Evidence suggests little has changed as medical officials grapple with a new virus believed to be related to SARS, community leaders said. They cited a petition calling for schools at a board north of Toronto to urge students who have recently returned from mainland China to “self-quarantine” for at least 17 days. The petition has garnered 9,000 signatures so far.

Toronto Mayor John Tory said Wednesday he has heard of multiple instances of discrimination against Chinese residents as well as calls to boycott Chinese businesses, decrying them all as unacceptable.

“That kind of stigmatization is wrong,” Tory said at the news conference. “It is ill-founded, and in fact could lead to a situation where we are less safe because it spreads misinformation at a time when people are in more need than ever of real information and real facts.”

Toronto has emerged as the Canadian centre of the new coronavirus outbreak, with both of the country’s two confirmed patients living in the city.

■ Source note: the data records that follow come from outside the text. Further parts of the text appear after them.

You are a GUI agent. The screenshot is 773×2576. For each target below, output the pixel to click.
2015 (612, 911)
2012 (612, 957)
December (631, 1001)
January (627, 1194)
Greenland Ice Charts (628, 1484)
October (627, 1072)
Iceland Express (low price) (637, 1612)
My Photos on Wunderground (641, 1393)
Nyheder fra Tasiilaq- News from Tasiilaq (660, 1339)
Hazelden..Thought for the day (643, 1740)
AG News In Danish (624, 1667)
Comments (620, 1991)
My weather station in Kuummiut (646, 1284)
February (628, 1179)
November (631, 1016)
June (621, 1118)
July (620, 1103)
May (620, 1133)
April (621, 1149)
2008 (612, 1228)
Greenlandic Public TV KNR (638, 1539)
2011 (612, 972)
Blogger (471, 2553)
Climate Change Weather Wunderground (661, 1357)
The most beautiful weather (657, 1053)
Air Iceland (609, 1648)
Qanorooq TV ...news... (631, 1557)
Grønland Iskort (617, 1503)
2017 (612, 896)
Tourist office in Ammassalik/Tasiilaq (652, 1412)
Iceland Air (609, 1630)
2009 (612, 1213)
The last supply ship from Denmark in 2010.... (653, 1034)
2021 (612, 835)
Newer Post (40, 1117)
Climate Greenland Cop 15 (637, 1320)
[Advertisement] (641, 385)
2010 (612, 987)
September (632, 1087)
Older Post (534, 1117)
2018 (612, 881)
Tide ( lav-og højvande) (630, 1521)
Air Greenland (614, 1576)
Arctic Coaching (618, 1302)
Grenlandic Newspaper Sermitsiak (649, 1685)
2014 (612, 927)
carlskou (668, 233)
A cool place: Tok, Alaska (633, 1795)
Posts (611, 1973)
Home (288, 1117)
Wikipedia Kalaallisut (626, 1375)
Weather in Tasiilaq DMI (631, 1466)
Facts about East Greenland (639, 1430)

The people affected are a married couple who recently returned from Wuhan, the Chinese city at the centre of the outbreak.

Officials in British Columbia have identified a third presumptive case of the new coronavirus in that province. In all three Canadian cases, the patients are expected to recover, and health officials across the country are describing the public risk of infection as low.

The new form of coronavirus has sickened nearly 6,000 people and killed 132 in China and has spread to numerous other countries, but the World Health Organization has not declared the outbreak to be a global public health crisis.